- Published on
Deploying a static site to Github Pages using Travis and Cloudflare
- Authors
- Name
- James Brady
- @james_elicit
Update June 2020: I am no longer using this infrastructure for my site. See Deploying a Gatsby site to GitHub Pages using Actions and Cloudflare.
A quick and easy way to use these 3rd party services to deliver your site:
- Cloudflare speeds up your site and gives you HTTPS for free.
- Github Pages is basically zero-configuration, free hosting.
- Travis CI glues the pieces together.

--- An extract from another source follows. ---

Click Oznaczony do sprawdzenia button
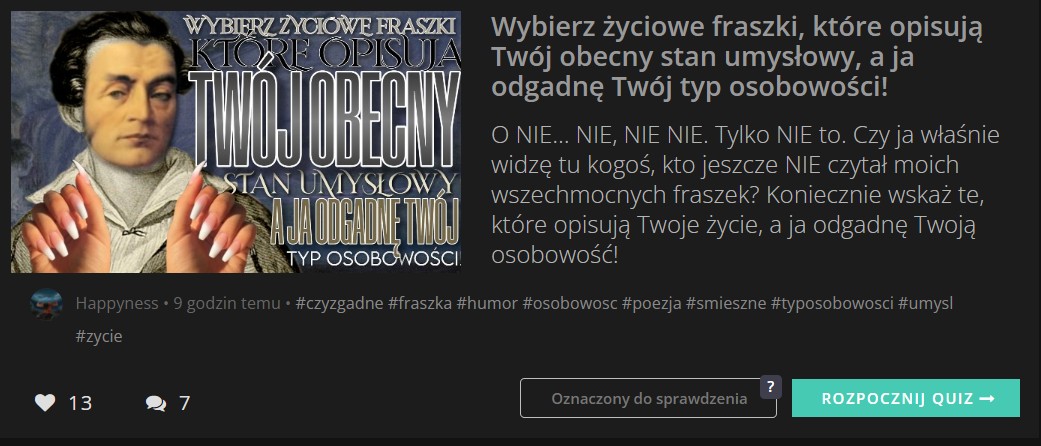The image size is (1041, 446). (x=648, y=398)
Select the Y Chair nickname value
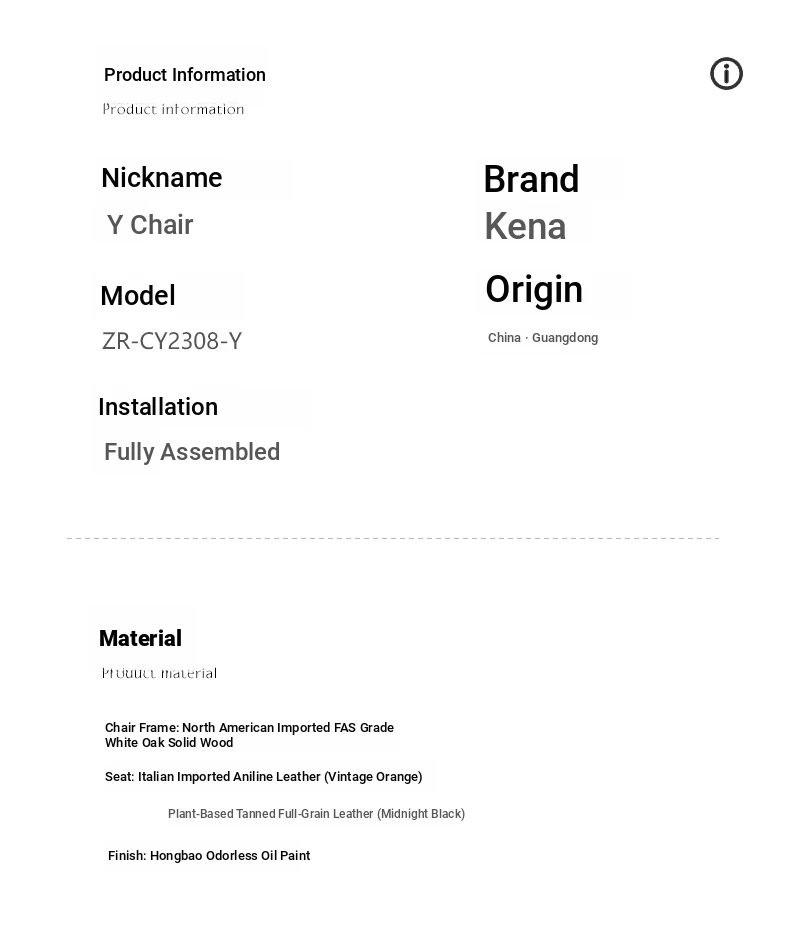The width and height of the screenshot is (790, 927). 150,225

And it's free.
The setup for this site
- the source for this static site is on the
source
branch of the repo - when I push to that branch, Travis CI builds the static site, then pushes that built site to the
master
branch of the repo - Github pages is configured to serve the
master
branch as static files at http://goodgravy.github.io/ - Cloudflare acts as a CDN in front of Github pages, serving as https://jmsbrdy.com/
Travis CI configuration
Full file here, relevant excerpt here:
deploy:
local_dir: public
provider: pages
skip_cleanup: true
target_branch: master
fqdn: 'jmsbrdy.com'
github_token: $GITHUB_TOKEN # Set in travis-ci.org dashboard
on:
branch: source
after_deploy:
- |
curl -X DELETE "https://api.cloudflare.com/client/v4/zones/${CF_ZONE_ID}/purge_cache" \
-H "X-Auth-Email: ${CF_EMAIL}" \
-H "X-Auth-Key: ${CF_API_KEY}" \
-H "Content-Type: application/json" \
--data '{"purge_everything":true}'
Cloudflare configuration
Following this guide should get you basically there.
The after_deploy
step purges the entire Cloudflare cache for your site, so feel free to be very aggressive with the caching settings.